• _DATA FOR THIS EXERCISE_:
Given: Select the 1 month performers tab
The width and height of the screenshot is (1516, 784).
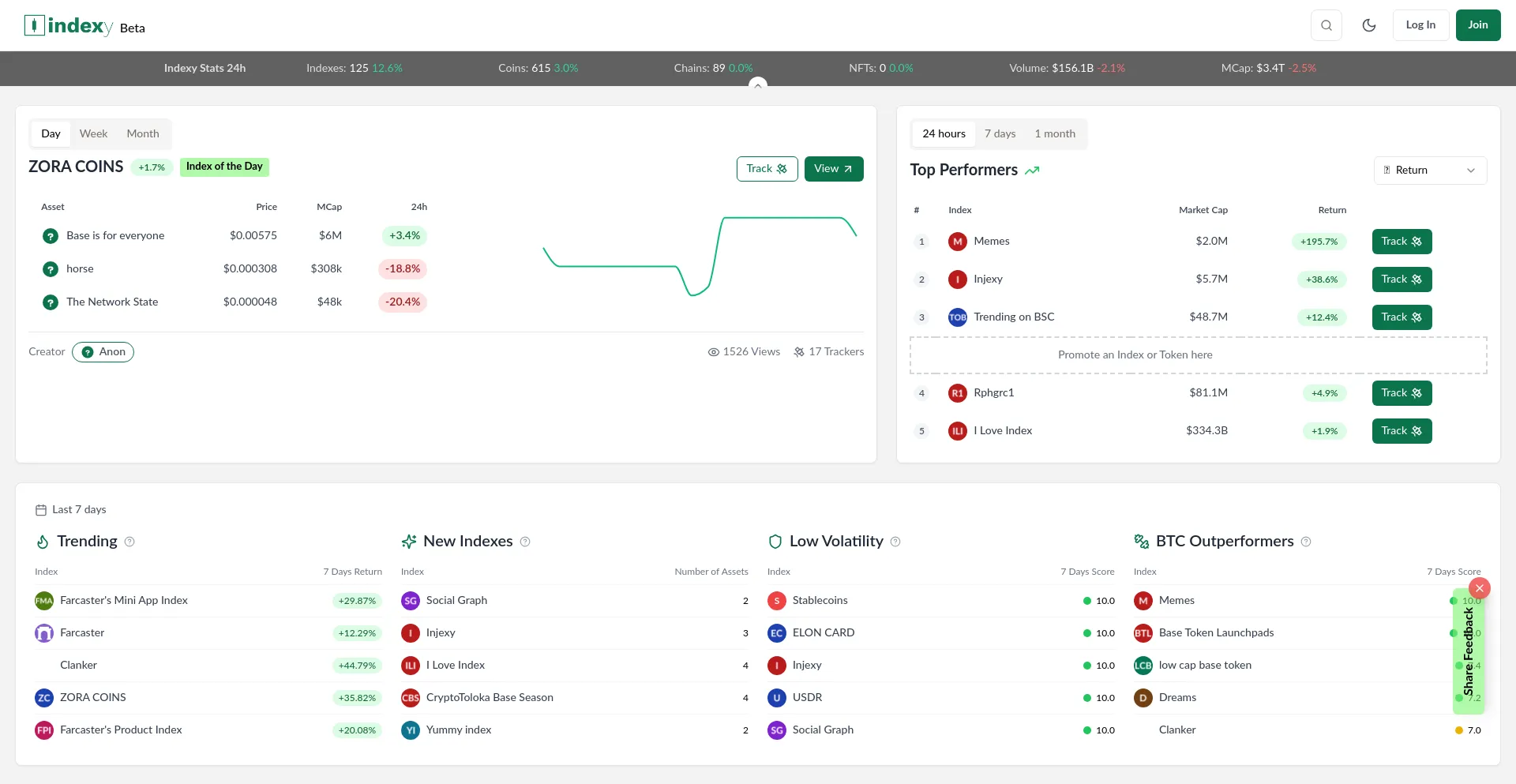Looking at the screenshot, I should point(1055,134).
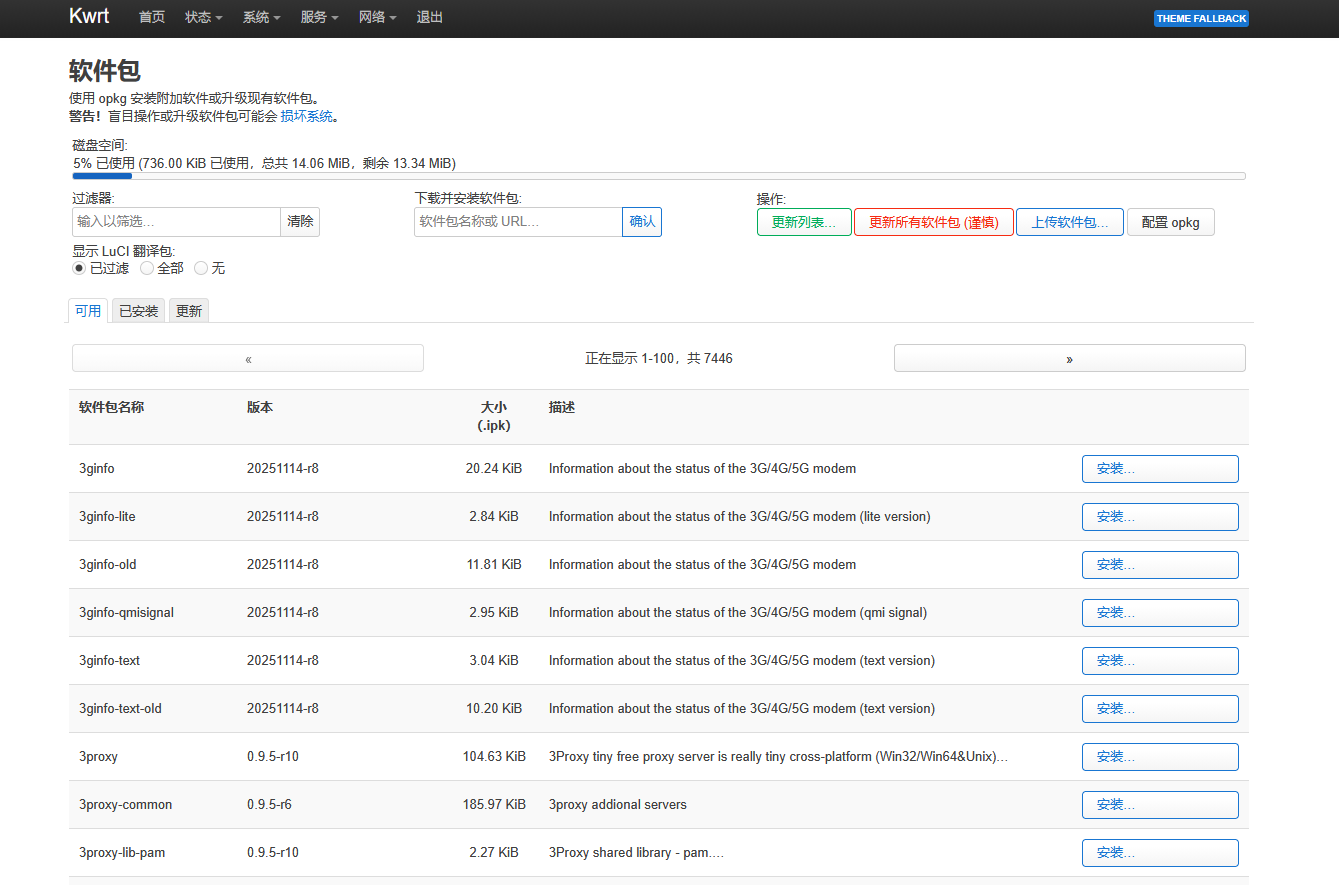Open 配置 opkg settings
The image size is (1339, 885).
click(x=1170, y=221)
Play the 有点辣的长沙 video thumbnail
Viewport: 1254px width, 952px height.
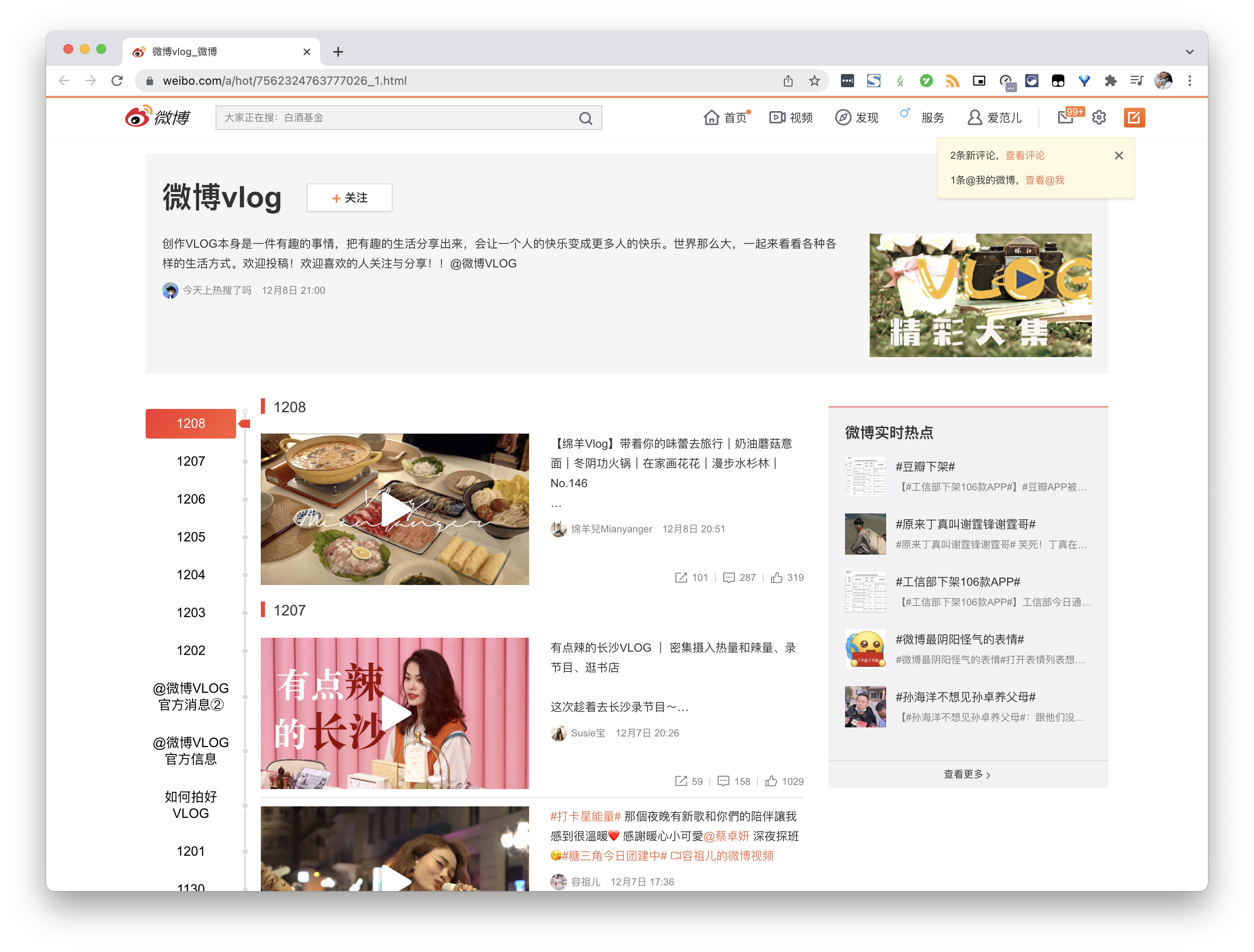click(x=395, y=713)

• _PROBLEM DESCRIPTION_: Render all the rows above as a Markdown table with the columns No. and Text, numbering each line and skipping blank lines. Leave the pictures out of the answer.

• _SOLUTION FOR THIS PROBLEM_:
| No. | Text |
|---|---|
| 1 | Given: Select the 1 month performers tab |
| 2 | The width and height of the screenshot is (1516, 784). |
| 3 | Looking at the screenshot, I should point(1055,134). |
| 4 | Open 配置 opkg settings |
| 5 | The image size is (1339, 885). |
| 6 | click(x=1170, y=221) |
| 7 | Play the 有点辣的长沙 video thumbnail |
| 8 | Viewport: 1254px width, 952px height. |
| 9 | click(x=395, y=713) |